Factor in a 0-0 draw against Southampton a few days later and it momentarily felt like we’d regressed 2 years. We haven’t, thankfully… I genuinely believe that. It was just a hefty kick in the bollocks that needs to be kept in perspective. Since I wrote here a month ago we’ve played a dozen games and suffered a major dip in form. Injuries, fatigue, a post-derby hangover… blame whatever you want. Yet we’re 2nd in the league and comfortably reached the CL knock-out stages – so we’re not doing all that badly.

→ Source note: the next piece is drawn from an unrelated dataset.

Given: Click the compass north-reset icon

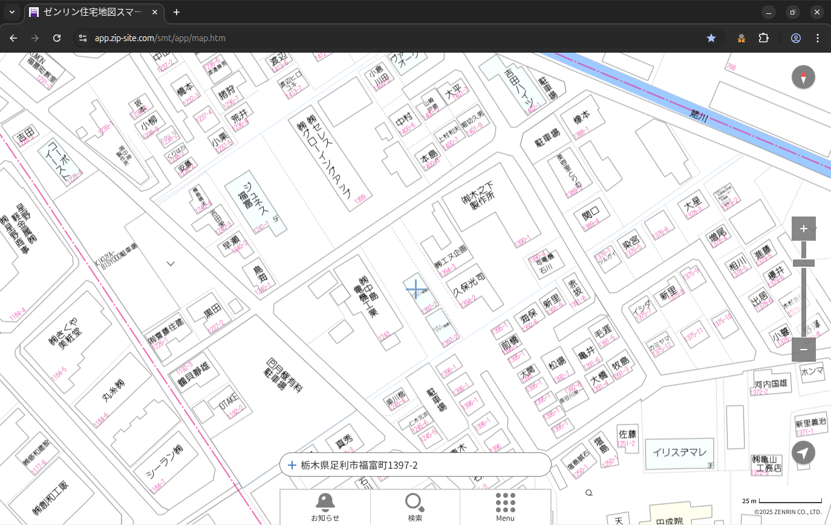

Let’s be realistic here: over half of United’s squad still comprises of haphazardly recruited, distinctly underwhelming footballers – good players, but not great players. Most will be replaced as soon as their contracts are up. Forget the net spend figures and Jose/Pep comparisons being bandied about as they’re irrelevant for the most part. Looking at the talent we have in place, I maintain that we’re overachieving with what we’ve actually got.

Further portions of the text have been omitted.